* _Work to complete_: Your answer consists of the lines in the data that contain "click". Copy each of them.

* _Material to process_:

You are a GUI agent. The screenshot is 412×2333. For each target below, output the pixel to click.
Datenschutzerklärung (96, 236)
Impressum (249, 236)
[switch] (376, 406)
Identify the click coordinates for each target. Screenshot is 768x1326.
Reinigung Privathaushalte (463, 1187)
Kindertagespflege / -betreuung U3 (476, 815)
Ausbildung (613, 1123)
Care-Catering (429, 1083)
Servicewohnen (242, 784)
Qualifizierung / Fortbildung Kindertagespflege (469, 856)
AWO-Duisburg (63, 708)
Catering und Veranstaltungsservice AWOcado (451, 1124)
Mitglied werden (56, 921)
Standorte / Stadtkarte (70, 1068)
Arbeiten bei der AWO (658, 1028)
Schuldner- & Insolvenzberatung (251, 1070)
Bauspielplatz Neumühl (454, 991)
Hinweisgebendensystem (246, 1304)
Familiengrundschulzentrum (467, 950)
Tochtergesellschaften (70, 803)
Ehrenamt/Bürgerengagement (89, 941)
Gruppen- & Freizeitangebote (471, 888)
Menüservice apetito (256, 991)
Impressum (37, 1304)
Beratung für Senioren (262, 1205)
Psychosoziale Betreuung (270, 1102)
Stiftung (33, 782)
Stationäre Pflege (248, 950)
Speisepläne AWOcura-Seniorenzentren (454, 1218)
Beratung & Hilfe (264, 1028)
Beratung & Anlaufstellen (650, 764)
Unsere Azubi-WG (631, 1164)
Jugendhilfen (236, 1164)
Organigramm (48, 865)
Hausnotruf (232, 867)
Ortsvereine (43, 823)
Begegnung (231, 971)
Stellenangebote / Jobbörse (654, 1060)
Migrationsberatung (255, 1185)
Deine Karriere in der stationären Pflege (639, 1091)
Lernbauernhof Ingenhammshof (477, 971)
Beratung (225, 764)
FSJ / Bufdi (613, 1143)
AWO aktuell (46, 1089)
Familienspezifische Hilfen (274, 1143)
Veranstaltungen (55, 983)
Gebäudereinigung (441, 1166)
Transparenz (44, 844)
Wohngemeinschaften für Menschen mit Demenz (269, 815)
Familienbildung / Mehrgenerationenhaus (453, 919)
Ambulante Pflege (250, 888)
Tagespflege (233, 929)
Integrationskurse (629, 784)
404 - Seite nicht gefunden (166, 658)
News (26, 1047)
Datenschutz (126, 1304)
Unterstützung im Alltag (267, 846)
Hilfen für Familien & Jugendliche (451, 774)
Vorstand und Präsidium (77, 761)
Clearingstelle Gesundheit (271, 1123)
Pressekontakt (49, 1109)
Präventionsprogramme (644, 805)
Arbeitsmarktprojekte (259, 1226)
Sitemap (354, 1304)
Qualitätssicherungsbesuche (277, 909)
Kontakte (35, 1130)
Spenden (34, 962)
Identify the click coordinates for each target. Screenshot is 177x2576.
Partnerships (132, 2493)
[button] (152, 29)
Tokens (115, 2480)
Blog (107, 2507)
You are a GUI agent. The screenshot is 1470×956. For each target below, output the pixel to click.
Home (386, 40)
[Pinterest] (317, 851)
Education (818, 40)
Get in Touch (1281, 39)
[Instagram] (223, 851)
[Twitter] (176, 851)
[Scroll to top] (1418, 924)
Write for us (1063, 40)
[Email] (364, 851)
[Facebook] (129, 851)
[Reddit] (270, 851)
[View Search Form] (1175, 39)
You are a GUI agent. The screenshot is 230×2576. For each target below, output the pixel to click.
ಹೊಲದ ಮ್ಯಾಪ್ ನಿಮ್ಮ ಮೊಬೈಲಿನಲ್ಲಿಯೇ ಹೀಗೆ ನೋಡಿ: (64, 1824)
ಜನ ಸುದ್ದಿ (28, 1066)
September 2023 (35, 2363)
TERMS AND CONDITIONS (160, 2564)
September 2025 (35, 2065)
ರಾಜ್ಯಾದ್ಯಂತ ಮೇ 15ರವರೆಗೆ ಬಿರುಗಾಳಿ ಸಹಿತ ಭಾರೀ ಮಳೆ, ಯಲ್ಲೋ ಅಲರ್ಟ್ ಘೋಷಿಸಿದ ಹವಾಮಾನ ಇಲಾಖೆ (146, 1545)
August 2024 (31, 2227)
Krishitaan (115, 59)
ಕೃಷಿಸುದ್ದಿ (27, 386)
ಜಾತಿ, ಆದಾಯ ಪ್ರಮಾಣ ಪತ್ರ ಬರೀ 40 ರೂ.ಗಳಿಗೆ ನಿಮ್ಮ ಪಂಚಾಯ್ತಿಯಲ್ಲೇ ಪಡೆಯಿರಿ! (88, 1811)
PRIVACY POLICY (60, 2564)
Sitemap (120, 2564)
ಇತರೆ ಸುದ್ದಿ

* _Task response_:
You are a GUI agent. The screenshot is 412×2333. For each target below, output the pixel to click.
Identify the click coordinates for each target. Screenshot is 768x1326.
Identify the click coordinates for each target. Screenshot is 177x2576.
You are a GUI agent. The screenshot is 1470×956. For each target below, output the pixel to click.
You are a GUI agent. The screenshot is 230×2576. For each target below, output the pixel to click.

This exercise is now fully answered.